Dani Brown is bisexual, beautiful, intellectual, and assertively non-romantic. Friends with benefits has always worked out pretty well for her (though some of her exes, such as Jo, might differ). She beseeches the goddess Oshun for a regular source of orgasms. What could possibly go wrong?

Dani is friends with Zafir, the ex-rugby player (and secret romance-novel fan) who works security at the university. Dani brings Zaf coffee, Zaf brings her protein bars, they snark and flirt, and they both know it could never work between them. Until one day they end up on social media tagged #couplegoals, and Zaf is offered free, positive publicity for his boys' mental health charity ... if he and Dani can pretend to be a couple for a few weeks.
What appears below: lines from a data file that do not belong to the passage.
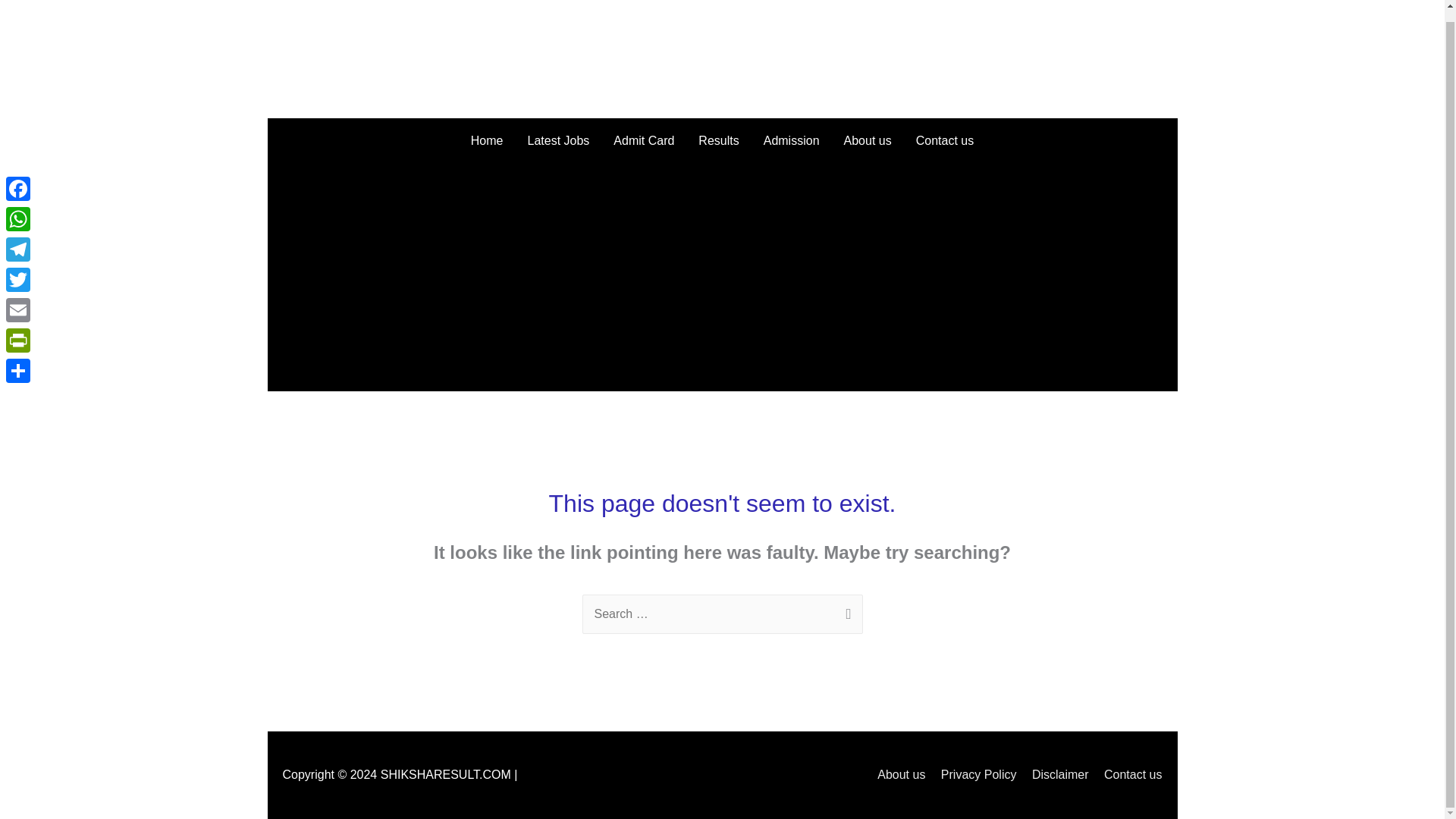
Twitter (17, 268)
WhatsApp (17, 207)
Contact us (944, 140)
Disclaimer (1054, 774)
Latest Jobs (558, 140)
Email (17, 298)
WhatsApp (17, 207)
Telegram (17, 237)
Facebook (17, 177)
Telegram (17, 237)
Given the description of an element on the screen output the (x, y) to click on. 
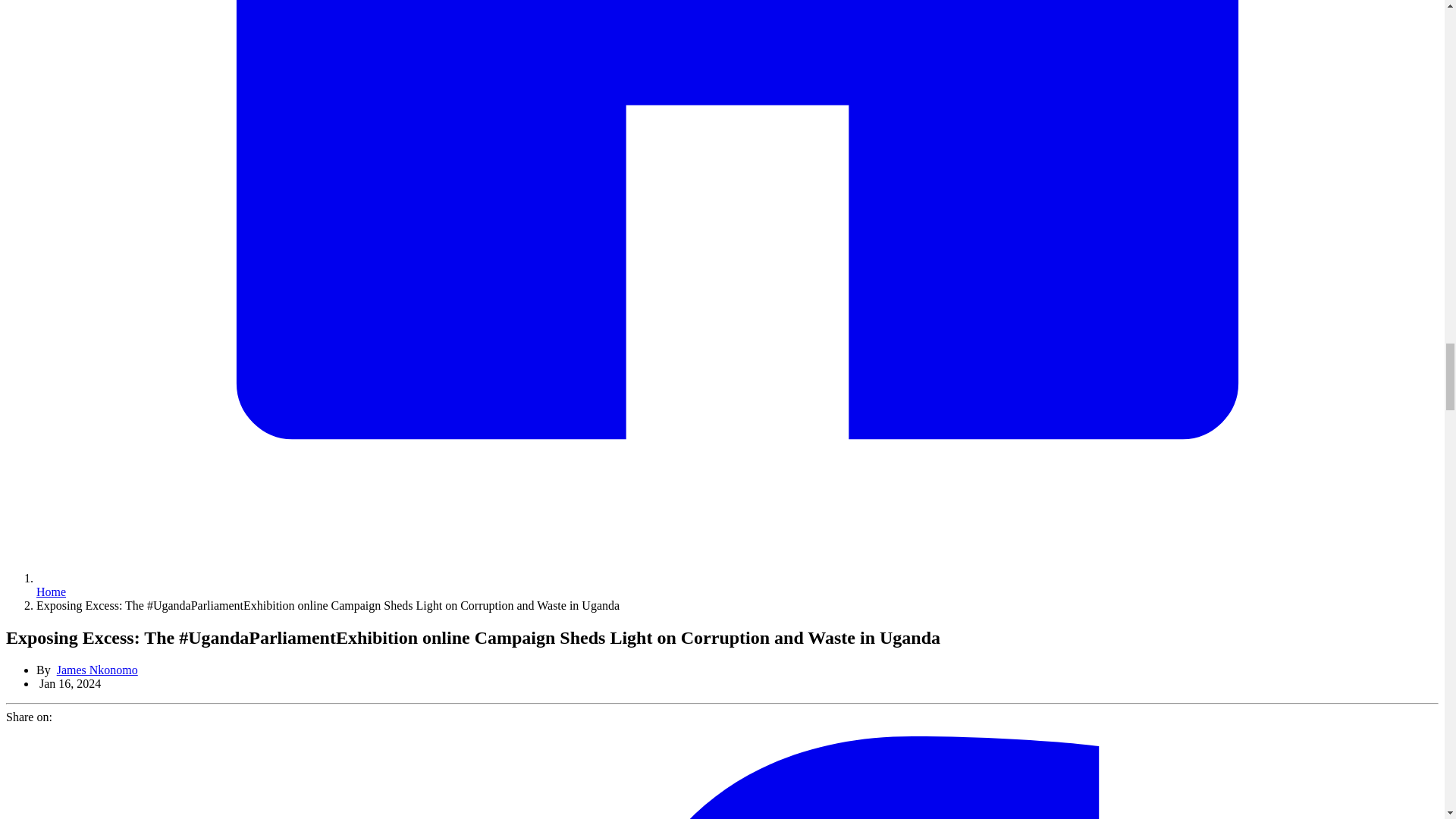
Home (50, 591)
James Nkonomo (97, 669)
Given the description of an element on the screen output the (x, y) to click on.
What could possibly go wrong, eh?

Zaf and Dani are both very likeable, and the slow burn of their not-a-relationship-honest is paced very nicely: they both have mental health issues, in terms of being adversely affected by painful events in their pasts: the supporting cast of friends and family are all rather lovely... But: this was not the cheering read I had hoped, perhaps because I relate to some aspects of the Dani-before-Zaf mindset. Zaf tells Dani at one point why he loves romances ("book after book about people facing their issues head on, and handling it, and never, ever failing — at least, not for good..." [p. 208]) and I found this resonant, but also perhaps an indication that I shouldn't be reading romances when I'm in a cynical, misanthropic frame of mind. Take a Hint is charming, funny, sweet, well-written: and not for me, not right now. Right book, wrong time.